[EXERCISE DESCRIPTION]
Search the records for lines with the word "chevron" and copy each match.

[Excerpts from a dataset]

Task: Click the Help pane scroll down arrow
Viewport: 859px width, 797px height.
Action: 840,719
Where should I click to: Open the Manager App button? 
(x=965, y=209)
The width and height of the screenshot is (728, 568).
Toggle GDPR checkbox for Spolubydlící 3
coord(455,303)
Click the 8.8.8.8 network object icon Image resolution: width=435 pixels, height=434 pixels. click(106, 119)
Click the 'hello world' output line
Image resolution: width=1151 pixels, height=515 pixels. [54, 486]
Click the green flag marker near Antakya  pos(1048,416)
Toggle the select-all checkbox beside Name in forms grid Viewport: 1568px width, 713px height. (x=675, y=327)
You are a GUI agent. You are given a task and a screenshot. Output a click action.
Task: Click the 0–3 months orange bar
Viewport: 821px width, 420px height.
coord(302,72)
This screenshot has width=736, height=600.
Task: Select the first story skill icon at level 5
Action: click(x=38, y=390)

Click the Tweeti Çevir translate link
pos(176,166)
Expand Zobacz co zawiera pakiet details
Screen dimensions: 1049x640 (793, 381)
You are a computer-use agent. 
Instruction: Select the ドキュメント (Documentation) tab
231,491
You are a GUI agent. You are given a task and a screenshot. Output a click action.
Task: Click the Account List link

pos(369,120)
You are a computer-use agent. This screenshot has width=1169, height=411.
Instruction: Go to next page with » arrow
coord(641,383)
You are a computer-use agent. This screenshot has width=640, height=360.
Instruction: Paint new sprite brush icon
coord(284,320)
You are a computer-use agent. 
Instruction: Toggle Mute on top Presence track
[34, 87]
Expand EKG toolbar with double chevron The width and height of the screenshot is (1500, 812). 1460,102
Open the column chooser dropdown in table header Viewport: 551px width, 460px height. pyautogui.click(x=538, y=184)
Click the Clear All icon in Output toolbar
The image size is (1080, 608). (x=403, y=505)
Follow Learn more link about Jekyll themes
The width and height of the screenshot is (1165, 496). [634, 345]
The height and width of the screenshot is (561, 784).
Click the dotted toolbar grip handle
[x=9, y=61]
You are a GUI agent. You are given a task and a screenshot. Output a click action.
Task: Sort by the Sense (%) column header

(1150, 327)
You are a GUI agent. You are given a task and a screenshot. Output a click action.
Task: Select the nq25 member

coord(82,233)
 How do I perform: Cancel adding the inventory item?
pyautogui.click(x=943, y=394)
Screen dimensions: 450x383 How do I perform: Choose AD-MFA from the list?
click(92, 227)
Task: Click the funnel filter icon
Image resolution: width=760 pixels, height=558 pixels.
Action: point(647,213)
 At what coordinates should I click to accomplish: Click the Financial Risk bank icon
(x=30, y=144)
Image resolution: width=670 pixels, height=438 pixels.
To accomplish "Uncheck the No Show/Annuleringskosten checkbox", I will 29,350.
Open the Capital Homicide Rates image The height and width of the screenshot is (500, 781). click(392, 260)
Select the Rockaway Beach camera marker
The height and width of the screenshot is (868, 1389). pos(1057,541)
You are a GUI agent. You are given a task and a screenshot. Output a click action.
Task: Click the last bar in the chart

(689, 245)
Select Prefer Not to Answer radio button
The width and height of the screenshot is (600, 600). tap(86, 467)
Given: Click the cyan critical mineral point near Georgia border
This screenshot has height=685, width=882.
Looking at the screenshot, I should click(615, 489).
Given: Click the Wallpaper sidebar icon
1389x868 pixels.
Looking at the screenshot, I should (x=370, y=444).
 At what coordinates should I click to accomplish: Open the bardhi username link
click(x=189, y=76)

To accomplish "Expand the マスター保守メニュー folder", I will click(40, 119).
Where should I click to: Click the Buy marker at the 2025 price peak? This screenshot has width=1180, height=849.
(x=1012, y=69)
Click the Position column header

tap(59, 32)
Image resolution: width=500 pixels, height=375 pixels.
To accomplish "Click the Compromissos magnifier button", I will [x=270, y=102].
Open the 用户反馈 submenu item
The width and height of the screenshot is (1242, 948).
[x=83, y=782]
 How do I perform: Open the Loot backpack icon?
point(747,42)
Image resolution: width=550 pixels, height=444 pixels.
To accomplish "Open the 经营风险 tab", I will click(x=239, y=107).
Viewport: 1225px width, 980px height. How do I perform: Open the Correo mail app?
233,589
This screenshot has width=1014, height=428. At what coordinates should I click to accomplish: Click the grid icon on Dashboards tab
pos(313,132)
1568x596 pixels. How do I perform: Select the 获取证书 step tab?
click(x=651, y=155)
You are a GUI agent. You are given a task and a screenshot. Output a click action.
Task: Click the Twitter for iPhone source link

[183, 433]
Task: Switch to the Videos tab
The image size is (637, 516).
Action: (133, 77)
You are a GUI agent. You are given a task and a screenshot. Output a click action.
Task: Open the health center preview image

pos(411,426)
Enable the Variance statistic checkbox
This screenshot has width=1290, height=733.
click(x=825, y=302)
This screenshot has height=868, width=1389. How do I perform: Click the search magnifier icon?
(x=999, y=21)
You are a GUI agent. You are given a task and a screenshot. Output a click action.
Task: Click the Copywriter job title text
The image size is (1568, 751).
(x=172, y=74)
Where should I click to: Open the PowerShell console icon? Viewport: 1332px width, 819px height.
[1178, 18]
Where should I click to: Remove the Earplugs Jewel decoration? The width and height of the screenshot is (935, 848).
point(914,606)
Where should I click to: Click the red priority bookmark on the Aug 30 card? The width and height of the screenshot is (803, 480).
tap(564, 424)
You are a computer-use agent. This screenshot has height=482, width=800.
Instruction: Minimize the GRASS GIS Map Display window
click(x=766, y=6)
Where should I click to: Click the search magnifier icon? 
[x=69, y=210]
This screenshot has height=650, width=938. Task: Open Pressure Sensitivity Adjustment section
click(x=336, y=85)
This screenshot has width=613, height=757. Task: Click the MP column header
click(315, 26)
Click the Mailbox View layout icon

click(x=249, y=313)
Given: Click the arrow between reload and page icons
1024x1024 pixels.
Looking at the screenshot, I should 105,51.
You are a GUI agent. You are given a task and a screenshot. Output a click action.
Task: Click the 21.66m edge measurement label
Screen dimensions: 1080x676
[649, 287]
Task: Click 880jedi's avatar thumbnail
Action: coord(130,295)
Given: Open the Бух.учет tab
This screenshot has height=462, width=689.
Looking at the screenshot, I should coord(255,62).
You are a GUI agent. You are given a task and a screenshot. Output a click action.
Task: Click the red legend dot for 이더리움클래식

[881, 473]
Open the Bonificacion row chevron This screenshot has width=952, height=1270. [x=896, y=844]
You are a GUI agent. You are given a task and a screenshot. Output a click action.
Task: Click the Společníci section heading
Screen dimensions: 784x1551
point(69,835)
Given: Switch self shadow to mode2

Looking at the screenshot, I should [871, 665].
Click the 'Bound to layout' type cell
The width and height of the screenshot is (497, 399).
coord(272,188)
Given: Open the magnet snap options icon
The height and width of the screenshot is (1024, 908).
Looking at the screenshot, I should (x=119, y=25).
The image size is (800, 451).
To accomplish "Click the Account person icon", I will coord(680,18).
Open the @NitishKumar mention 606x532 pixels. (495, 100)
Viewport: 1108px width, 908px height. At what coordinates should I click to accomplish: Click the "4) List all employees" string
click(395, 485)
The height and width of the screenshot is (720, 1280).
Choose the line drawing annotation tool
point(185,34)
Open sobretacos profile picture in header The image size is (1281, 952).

[ANSWER TO THE EXERCISE]
Expand EKG toolbar with double chevron The width and height of the screenshot is (1500, 812). 1460,102
Open the Bonificacion row chevron This screenshot has width=952, height=1270. [x=896, y=844]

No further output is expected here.